Regals had won the first game, then lost the next two before tying the series with a game four win. The home team trailed 2-1 in the final game until Al McLean scored in the second period. With the crowd backing them, Regals then took over. Captain Rob Carmen gave the team the lead, making it 3-2 after 40 minutes.
With player/coach Bob Crawford serving a penalty early in the third period, McLean sent Dave Parenteau into the clear and the centre tucked the puck between the goaltender’s pads for what turned out to be the winner. The packed house went wild.
The rest of the period was pressure-cooked until 18:35 when Parenteau won a draw in Val-d’Or territory and slipped the puck to Carmen. He flicked a shot that deflected to George Chambers, who flipped the puck over the goalie’s shoulder.
Pandemonium reigned as fans realized Powell River was number one in the country.
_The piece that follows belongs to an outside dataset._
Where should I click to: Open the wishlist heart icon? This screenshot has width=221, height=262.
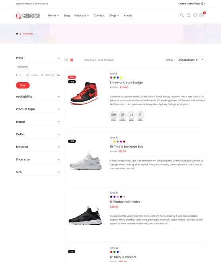pos(195,15)
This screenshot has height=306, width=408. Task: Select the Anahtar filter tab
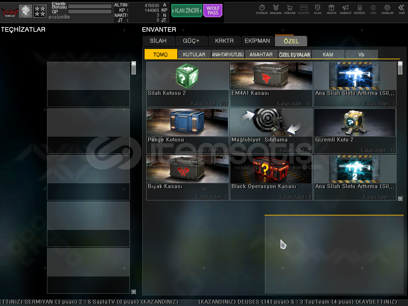261,55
On their way to the championship, Regals defeated Comox and Port Alberni to win the Pacific Coast Amateur Hockey League championship. To capture the Coy Cup as BC champions, the team had to defeat Chemainus, Shmyr Flyers, Prince George and Kimberley.
Downing Lloydminister and Rosetown earned the green and gold the Edmonton Journal Cup as Western Canadian champions.
In all, the Regals played 26 playoff games during the magical run, winning 21.